Mantova, 8 marzo 2014 - La ’Ndrangheta avrebbe cercato di allungare le mani sulla raffineria di Mantova. Lo sostiene la direzione nazionale antimafia: nel 2012 famiglie calabresi avrebbero tentato di fare da tramite con compratori internazionali. Cinque anni prima la società è stata venduta ad un gruppo ungherese per ottocento milioni di euro. Ora è uno stabilimento dismesso e da gennaio è area di stoccaggio.

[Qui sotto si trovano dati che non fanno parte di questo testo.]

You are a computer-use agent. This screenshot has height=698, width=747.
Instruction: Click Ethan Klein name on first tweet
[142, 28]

«Procacciatori d’affari». Sono indicati così, a pagina 495 di un corposo volume da ottocento fogli i calabresi che, nel Mantovano, avrebbero cercato di arrivare al business Ies. Raffineria storica della città, stabilmento principe di un petrolchimico fiorente che nel 2006 lavorava ogni anno oltre 14 milioni di tonnellate di petrolio. Nel novembre dell’anno successivo il gruppo sarebbe però stato venduto agli ungheresi della internazionale Mol: un affare da ottocento milioni di euro. Affare che avrebbe fatto gola alle famiglie potenti di Reggio Calabria.

Sui calabresi almeno due indagini si incrocerebbero. Una della direzione distrettuale del capoluogo regionale, l’altra dei colleghi di Brescia competenti per territorialità sul Mantovano. Nella relazione la procura nazionale accenna ad avviate collaborazioni investigative. Gli inquirenti, a Mantova, sarebbero arrivati veleggiando dal vicino gardesano. Indagini internazionali. Sul Garda l’attenzione sarebbe partita da flussi di persone e denaro dall’ex Unione Sovietica. Dalla Russia, e dai commercianti del gas, il denaro sarebbe arrivato copioso da piattaforme off-shore.

Tanto abbondante da attirare le famiglie delle ‘ndrine. «Interessamento», scrive l’antimafia. Perché da poco meno di sette anni la Ies è patrimonio Mol. Da tre mesi, precisamente dal 12 gennaio, è invece soltanto un deposito. Lo stesso gruppo che aveva investito cifre milionarie ha fermato gli impianti di lavorazione: troppo vasto il buco da 95 milioni di perdite nell’ultimo biennio. Ora resta aperta la partita bonifiche.